Particularly, researchers identified a key signaling pathway, called Wnt/beta-catenin, as a potential new therapeutic target to treat bone disease in these patients.

The study, “Gaucher disease iPSC-derived osteoblasts have developmental and lysosomal defects that impair bone matrix deposition,” was published in the journal Human Molecular Genetics.

Researchers used human induced pluripotent stem cells (iPSC) derived from patients with all three clinical subtypes of Gaucher disease – types 1, 2, and 3 – and differentiated them into osteoblasts, the cells responsible for the formation of new bone tissue. This allowed them to investigate what goes wrong in these cells in Gaucher disease.

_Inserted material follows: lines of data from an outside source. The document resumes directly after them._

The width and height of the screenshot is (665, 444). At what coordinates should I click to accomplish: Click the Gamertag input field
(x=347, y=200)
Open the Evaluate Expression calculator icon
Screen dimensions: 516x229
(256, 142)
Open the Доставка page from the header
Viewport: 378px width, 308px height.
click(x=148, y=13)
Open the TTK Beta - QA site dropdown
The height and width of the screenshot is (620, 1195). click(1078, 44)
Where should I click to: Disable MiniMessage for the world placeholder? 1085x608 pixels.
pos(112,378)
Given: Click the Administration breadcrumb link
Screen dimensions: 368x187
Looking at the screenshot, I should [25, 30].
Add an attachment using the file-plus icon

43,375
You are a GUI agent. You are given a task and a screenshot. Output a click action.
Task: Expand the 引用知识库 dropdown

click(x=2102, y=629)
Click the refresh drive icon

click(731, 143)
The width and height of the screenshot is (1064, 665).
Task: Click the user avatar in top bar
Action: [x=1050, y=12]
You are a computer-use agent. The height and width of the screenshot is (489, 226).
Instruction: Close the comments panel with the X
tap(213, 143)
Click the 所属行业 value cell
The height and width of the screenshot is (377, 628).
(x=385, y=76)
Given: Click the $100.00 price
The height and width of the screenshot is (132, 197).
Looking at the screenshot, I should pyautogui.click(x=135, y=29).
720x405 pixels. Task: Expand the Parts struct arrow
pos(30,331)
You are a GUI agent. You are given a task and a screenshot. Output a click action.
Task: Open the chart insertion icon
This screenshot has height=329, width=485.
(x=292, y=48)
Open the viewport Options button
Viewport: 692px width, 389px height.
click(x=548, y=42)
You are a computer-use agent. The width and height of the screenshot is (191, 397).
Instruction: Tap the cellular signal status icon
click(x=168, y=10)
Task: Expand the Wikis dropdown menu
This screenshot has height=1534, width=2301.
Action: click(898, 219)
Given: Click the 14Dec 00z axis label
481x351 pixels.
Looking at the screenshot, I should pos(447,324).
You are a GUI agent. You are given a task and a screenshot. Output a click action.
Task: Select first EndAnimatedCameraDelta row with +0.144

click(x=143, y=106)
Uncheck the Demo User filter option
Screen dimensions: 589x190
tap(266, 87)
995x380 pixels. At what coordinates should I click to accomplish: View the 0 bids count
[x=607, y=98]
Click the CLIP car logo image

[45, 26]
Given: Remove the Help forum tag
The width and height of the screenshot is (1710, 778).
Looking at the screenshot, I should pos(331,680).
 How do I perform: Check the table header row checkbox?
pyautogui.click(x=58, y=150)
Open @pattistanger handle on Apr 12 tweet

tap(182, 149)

They observed that Gaucher disease osteoblasts had developmental defects: The cells produced lower levels of several markers of osteoblast differentiation and molecules required for bone mineral formation compared to control osteoblasts. These results, researchers wrote, suggest that acid beta-glucocerebrosidase deficiency (the outcome of the mutations in the GBA1 gene and the cause of GD) “interferes with osteoblast differentiation and their bone-forming ability.”

These defects were the result of a decreased expression in the Wnt/beta-catenin pathway that has a key role in the differentiation and maturation of osteoblasts into bone-producing cells.

After adding a compound that activates Wnt/beta-catenin signaling, researchers were able to restore the developmental defects of GD osteoblasts, suggesting that not only is Wnt/beta-catenin signaling important for osteoblast maturation, it also is a potentially new therapeutic target for treating bone disease in GD.

Additionally, deposition of the bone matrix and minerals depends on the function of small intracellular organelles called lysosomes, which regulate a process called exocytosis that drives these components out of the cell. GD osteoblasts had fewer lysosomes, and lysosomal-mediated exocytosis was significantly impaired compared to control cells, the study noted.

Overall, “our results lend support to the idea that the defective phenotype of GD osteoblasts is likely to contribute to the bone manifestations observed in GD patients and animal models of GD. This study also points to the canonical Wnt signaling pathway as a novel therapeutic target to treat the skeletal abnormalities caused by GD,” the study concluded.